Explainable Behavior Cloning: Teaching Large Language Model Agents through Learning by Demonstration

Yanchu Guan,Dong Wang,Yan Wang,Haiqing Wang,Renen Sun,Chenyi Zhuang,Jinjie Gu,Zhixuan Chu
2024-10-30
Abstract:Autonomous mobile app interaction has become increasingly important with growing complexity of mobile applications. Developing intelligent agents that can effectively navigate and interact with mobile apps remains a significant challenge. In this paper, we propose an Explainable Behavior Cloning LLM Agent (EBC-LLMAgent), a novel approach that combines large language models (LLMs) with behavior cloning by learning demonstrations to create intelligent and explainable agents for autonomous mobile app interaction. EBC-LLMAgent consists of three core modules: Demonstration Encoding, Code Generation, and UI Mapping, which work synergistically to capture user demonstrations, generate executable codes, and establish accurate correspondence between code and UI elements. We introduce the Behavior Cloning Chain Fusion technique to enhance the generalization capabilities of the agent. Extensive experiments on five popular mobile applications from diverse domains demonstrate the superior performance of EBC-LLMAgent, achieving high success rates in task completion, efficient generalization to unseen scenarios, and the generation of meaningful explanations.
Computation and Language
What problem does this paper attempt to address?
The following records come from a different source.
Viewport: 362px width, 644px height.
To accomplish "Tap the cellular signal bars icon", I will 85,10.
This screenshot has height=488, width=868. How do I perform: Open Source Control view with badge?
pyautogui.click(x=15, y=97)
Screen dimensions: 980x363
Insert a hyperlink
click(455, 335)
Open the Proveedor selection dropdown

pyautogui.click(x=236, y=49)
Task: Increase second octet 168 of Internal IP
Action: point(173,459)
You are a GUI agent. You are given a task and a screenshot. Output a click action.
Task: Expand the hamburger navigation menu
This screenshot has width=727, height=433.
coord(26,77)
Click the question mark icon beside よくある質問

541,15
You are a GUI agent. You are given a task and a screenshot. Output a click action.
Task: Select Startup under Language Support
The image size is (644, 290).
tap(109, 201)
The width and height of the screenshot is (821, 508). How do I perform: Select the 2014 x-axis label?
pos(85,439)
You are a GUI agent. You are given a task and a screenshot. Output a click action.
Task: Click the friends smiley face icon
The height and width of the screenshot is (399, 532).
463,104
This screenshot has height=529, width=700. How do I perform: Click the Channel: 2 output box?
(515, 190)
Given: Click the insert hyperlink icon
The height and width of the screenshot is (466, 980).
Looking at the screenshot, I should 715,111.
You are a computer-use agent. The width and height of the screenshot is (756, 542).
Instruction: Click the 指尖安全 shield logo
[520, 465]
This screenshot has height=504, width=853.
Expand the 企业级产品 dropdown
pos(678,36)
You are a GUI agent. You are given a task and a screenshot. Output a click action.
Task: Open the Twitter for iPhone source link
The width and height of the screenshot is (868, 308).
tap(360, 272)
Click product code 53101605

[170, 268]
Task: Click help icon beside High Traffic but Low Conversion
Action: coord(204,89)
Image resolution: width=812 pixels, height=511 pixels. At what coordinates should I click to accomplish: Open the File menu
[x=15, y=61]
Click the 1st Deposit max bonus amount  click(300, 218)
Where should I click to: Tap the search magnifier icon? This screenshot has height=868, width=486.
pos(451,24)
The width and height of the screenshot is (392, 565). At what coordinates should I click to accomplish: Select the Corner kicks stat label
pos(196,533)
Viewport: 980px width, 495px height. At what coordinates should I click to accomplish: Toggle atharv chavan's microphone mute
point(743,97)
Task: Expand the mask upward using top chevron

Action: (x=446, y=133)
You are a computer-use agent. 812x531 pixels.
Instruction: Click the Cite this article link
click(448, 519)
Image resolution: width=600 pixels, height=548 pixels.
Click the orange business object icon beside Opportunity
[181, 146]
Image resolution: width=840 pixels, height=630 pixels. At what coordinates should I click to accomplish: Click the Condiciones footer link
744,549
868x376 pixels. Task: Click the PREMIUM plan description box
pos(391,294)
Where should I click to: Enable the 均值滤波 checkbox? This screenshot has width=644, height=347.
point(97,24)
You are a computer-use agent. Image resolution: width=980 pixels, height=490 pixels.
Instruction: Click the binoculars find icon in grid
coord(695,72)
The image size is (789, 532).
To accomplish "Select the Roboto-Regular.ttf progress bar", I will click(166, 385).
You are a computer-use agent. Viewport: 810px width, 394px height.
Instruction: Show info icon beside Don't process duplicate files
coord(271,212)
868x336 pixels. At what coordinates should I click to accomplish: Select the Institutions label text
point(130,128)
The problem that this paper attempts to solve is to develop intelligent agents that can interact with mobile applications autonomously. With the increasing complexity of mobile applications, the need for such agents is becoming more and more important. However, traditional mobile application automation methods usually rely on manually - written rules and heuristics, which are not only labor - intensive but also difficult to adapt to new scenarios and application updates. In addition, these traditional methods also have limitations in terms of interpretability and generalization ability. For this reason, the paper proposes a new method named "Explainable Behavior Cloning LLM Agent (EBC - LLMAgent)". By combining large - language models (LLMs) and behavior - cloning techniques learned through demonstrations, EBC - LLMAgent aims to create intelligent and interpretable agents that can navigate and interact with mobile applications autonomously. This method not only reduces the need for manual intervention but also improves user productivity, and at the same time enhances user trust by providing transparent explanations to promote seamless human - machine collaboration. Specifically, the main contributions of EBC - LLMAgent include: 1. **Proposing EBC - LLMAgent**: A method that combines LLMs and behavior - cloning techniques learned through demonstrations, enabling agents to learn from user demonstrations and generalize to unseen tasks. 2. **Modular architecture**: It includes three core components - demonstration encoding, code generation, and UI mapping. These components work together to capture user demonstrations, generate executable code fragments, and establish an accurate correspondence between the code and UI elements. 3. **Behavior - cloning - chain - fusion technique**: By learning from multiple demonstrations and merging the learned behaviors into a coherent and flexible interaction model, the generalization ability of the agent is enhanced. Through these innovations, EBC - LLMAgent can achieve a high task - completion rate, efficient generalization ability, and meaningful explanation generation in multiple mobile applications.